Structural Features of the Full-Length Adaptor Protein GADS in Solution Determined Using Small-Angle X-Ray Scattering

The Grb2-related adaptor protein GADS plays a central role during the initial phases of signal transduction in T lymphocytes. GADS possesses N- and C-terminal Src homology 3 (SH3) domains flanking a central Src homology 2 (SH2) domain and a 126-residue region rich in glutamine and proline residues, presumed to be largely unstructured. The SH2 domain of GADS binds the adaptor protein LAT; the C-terminal SH3 domain pairs GADS to the adaptor protein SLP-76, whereas the function of the central region is unknown.

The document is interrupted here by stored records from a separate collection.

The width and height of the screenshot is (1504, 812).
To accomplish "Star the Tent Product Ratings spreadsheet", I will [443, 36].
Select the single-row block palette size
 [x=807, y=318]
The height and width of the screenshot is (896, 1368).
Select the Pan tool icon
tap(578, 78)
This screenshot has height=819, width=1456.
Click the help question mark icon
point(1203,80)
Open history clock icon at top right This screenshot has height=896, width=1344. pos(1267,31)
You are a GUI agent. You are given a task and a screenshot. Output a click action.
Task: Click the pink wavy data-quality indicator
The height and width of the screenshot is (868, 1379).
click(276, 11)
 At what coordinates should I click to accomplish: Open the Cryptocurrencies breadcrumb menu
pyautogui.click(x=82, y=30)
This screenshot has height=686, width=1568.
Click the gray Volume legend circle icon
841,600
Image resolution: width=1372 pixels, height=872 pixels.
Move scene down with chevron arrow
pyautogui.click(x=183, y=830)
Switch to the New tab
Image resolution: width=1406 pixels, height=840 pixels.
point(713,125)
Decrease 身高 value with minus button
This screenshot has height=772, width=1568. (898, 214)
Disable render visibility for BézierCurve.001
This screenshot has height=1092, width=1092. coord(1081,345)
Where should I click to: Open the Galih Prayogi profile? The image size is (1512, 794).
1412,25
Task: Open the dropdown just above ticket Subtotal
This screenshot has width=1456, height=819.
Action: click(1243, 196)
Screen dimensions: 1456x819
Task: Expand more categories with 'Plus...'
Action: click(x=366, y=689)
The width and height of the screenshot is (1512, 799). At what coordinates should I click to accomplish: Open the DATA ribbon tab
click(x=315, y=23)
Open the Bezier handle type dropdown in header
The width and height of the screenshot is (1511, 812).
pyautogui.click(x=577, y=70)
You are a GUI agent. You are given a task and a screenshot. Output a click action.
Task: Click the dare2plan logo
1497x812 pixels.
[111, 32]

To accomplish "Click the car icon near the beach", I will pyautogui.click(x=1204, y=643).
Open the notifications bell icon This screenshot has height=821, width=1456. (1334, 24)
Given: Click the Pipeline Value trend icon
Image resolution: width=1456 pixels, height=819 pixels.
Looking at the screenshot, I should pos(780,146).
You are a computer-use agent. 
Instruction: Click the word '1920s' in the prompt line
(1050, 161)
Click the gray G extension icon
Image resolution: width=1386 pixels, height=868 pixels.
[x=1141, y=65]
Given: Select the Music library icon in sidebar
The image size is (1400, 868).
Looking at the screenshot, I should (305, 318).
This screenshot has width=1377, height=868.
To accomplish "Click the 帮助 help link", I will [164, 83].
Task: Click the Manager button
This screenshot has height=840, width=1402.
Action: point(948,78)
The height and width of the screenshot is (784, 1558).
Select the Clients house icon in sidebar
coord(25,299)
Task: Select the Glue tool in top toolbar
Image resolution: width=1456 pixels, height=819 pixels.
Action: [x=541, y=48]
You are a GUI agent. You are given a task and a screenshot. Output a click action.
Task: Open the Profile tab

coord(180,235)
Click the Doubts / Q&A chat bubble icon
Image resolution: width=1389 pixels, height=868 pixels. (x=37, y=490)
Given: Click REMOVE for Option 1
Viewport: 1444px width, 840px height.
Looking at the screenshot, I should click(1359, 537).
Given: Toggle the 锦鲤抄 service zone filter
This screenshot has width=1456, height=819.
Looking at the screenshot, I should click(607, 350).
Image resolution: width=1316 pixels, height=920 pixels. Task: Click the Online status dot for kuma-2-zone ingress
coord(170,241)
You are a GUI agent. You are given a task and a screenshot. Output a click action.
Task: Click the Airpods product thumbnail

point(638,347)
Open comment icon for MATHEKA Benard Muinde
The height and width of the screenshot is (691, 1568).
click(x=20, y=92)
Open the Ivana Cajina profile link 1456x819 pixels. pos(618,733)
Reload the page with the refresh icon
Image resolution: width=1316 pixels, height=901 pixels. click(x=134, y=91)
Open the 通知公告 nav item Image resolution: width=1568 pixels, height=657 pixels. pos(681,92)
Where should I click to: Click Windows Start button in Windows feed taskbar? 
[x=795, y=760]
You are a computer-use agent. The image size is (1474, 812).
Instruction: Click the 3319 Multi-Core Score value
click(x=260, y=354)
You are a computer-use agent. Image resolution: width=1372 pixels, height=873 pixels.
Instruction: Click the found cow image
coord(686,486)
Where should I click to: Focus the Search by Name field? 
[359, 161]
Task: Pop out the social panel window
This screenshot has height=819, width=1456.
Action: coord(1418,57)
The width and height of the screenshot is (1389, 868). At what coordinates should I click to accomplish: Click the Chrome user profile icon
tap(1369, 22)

High-resolution three-dimensional models are available for the isolated SH2 and C-terminal SH3 domains in complex with their respective binding partners, LAT and SLP-76. However, in part because of its intrinsic instability, there is no structural information for the entire GADS molecule. Here, we report the low-resolution structure of full-length GADS in solution using small-angle x-ray scattering (SAXS). Based on the SAXS data, complemented by gel filtration experiments, we show that full-length GADS is monomeric in solution and that its overall structural parameters are smaller than those expected for a protein with a long unstructured region. Ab initio and rigid body modeling of the SAXS data reveal that full-length GADS is a relatively compact molecule and that the potentially unstructured region retains a significant degree of structural order. The biological function of GADS is discussed based on its overall structure.